EASTERN Zaire's Nyamulagira volcano erupted yesterday close to camps abandoned by Rwandan Hutu refugees, spewing jets of lava high into the air and forming a lava trail 10km long through forests.
A Reuter correspondent who travelled to Rumangabe, north of the deserted refugee camps of Kahindo and Katale, saw about 10km of burning forest in the Virunga national park left by boiling lava as it moved north westwards.
Kahindo and Katale were home to thousands of Rwandan Hutu refugees but they fled six weeks ago ahead of a military advance by Rwandan backed Zairean rebels who now control much of eastern Zaire.
A UN refugee agency spokesman in the Rwandan capital, Kigali, said the eruption posed no threat to the human population as the area was abandoned weeks ago.
Meanwhile, Zaire has accused Uganda of attacking its territory around the eastern town of Kasindi as the conflict gripping the Great Lakes region of Central Africa looked set to widen.

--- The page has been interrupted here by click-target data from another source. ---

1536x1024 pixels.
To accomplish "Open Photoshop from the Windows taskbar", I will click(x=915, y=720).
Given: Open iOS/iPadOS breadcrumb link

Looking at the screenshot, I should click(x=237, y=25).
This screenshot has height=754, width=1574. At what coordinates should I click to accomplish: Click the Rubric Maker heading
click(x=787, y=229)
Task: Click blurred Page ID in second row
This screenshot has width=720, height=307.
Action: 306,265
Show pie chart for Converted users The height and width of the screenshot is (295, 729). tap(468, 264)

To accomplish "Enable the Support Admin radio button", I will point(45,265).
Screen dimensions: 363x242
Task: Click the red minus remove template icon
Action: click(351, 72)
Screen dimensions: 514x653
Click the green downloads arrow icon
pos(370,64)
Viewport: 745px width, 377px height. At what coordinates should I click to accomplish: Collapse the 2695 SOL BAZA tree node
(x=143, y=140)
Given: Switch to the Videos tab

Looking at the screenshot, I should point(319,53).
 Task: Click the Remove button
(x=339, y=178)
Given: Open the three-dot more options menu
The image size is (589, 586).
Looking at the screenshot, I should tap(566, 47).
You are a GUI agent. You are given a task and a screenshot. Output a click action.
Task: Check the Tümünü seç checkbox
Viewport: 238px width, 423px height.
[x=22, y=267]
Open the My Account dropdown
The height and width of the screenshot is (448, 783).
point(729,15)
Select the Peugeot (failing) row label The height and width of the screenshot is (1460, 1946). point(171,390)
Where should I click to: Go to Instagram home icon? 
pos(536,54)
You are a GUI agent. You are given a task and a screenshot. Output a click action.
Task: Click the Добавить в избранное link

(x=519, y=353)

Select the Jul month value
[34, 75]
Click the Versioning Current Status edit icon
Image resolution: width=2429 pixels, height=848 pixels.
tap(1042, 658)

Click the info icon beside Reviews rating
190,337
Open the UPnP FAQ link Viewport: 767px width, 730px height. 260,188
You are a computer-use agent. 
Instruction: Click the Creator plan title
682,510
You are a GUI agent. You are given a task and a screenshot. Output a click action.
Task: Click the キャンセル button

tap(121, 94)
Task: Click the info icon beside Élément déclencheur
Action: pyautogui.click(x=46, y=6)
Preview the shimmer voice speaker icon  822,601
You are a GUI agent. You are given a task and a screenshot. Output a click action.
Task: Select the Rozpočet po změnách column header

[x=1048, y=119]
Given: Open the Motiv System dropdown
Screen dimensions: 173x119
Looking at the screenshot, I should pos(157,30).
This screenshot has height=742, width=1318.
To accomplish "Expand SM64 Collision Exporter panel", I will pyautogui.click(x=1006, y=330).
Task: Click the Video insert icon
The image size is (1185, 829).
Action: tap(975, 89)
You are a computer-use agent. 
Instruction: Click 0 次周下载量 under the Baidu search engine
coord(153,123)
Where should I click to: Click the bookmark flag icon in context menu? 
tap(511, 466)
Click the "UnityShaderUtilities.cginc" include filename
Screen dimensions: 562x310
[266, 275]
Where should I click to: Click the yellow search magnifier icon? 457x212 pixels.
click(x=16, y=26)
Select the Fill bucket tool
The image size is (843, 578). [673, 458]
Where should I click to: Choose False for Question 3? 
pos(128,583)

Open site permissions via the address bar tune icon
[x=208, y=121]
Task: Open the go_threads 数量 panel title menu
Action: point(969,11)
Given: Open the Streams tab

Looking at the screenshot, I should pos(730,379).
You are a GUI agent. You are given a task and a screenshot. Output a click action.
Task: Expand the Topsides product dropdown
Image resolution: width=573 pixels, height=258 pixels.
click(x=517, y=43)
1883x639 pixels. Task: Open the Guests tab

"The Ugandans attacked Zairean army positions at Kasindi," said Zaire's Information Minister, Mr Boguo Makeli.
A senior Ugandan official said Ugandan forces had shelled positions held by rebels near Kasindi but denied Ugandan newspaper reports that Ugandan troops had crossed the border and seized the town on Thursday.
In neighbouring Burundi, the main Hutu rebel group said yesterday its forces were engaging army positions in five main regions of the central African nation and fierce fighting was sending thousands of refugees streaming into Tanzania.
A rebel spokesman said fighting was raging in the provinces of Kayanza, rural Bujumbnra, Bururi, Rutana and Ruyigi.